Extracted records: Begin

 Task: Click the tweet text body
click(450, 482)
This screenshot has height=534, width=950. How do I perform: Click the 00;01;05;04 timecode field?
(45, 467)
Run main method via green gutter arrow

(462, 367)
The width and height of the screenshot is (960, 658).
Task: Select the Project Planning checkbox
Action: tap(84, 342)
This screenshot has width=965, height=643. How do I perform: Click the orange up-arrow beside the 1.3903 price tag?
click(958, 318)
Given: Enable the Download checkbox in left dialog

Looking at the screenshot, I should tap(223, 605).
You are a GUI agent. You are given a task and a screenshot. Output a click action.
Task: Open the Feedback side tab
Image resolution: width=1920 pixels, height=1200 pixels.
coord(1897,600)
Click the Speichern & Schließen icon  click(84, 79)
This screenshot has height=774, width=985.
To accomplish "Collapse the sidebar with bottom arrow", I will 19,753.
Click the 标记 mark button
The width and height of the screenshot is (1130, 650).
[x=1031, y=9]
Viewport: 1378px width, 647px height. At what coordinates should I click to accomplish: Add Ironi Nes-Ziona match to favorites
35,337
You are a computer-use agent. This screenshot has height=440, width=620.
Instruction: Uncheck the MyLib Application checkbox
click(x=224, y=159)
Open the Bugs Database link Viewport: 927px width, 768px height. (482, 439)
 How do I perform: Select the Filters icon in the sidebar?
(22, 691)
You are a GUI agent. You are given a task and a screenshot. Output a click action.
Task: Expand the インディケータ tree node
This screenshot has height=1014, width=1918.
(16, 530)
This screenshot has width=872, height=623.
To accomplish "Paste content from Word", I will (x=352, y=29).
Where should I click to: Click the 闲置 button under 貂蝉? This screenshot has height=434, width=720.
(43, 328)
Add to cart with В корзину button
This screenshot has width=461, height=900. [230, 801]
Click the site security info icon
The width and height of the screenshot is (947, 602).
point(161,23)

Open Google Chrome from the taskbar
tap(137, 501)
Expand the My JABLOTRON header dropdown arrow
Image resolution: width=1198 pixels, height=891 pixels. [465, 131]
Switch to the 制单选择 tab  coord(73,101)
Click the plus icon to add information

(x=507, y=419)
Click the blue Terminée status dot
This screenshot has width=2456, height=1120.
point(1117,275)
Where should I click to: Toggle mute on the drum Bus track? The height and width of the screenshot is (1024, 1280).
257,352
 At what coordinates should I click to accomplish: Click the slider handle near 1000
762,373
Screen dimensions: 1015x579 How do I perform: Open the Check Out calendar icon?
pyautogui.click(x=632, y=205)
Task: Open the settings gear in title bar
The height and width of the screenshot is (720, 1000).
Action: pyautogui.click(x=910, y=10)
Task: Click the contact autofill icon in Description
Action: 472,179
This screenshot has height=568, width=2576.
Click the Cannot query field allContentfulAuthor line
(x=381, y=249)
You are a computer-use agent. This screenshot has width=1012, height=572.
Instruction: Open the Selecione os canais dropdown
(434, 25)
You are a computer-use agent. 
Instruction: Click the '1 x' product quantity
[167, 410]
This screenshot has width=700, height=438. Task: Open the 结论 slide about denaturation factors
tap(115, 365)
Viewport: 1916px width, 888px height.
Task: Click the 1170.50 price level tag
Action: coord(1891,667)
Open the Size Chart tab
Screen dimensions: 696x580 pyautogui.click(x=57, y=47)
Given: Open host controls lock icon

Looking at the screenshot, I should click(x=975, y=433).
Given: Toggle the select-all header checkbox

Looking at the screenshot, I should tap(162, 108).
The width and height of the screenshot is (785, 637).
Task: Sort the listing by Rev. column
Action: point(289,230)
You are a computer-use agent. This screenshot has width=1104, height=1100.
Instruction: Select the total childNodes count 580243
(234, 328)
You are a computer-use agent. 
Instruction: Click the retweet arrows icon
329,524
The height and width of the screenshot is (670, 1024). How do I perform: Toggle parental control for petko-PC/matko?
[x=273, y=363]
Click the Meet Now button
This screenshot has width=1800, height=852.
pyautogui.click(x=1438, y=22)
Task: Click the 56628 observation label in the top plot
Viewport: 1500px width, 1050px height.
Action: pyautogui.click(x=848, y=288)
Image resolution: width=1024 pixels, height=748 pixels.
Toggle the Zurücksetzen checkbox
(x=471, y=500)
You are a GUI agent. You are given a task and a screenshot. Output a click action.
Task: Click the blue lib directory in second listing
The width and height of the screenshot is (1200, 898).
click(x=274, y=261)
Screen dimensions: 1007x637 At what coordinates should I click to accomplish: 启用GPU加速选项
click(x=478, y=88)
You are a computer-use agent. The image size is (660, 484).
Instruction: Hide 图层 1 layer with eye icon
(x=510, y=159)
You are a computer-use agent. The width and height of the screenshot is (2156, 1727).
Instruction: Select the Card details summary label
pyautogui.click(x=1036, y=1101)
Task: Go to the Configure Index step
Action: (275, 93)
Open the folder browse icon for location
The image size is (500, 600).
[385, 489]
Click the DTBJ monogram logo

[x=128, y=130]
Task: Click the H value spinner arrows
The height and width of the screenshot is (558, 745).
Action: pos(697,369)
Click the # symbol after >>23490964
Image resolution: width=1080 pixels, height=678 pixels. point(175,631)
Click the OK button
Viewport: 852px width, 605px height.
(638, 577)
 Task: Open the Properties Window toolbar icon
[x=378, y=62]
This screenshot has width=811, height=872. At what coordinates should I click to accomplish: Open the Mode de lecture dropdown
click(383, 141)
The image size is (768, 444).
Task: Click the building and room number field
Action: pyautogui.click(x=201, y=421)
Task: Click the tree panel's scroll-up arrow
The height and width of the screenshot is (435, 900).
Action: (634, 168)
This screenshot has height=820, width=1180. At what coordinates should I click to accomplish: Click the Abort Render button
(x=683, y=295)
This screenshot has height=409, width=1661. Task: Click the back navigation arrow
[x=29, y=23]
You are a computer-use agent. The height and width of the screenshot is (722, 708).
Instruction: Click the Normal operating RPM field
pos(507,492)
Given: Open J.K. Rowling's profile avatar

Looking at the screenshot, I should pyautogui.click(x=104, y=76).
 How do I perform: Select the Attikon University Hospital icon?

Extracted records: End

__What you have to do__: Please copy, exactly as written, every line in the listing above from the line with "Where should I click to: Click" up to and including the line with "Click the site security info icon".

__Exercise answer__:
Where should I click to: Click the 闲置 button under 貂蝉? This screenshot has height=434, width=720.
(43, 328)
Add to cart with В корзину button
This screenshot has width=461, height=900. [230, 801]
Click the site security info icon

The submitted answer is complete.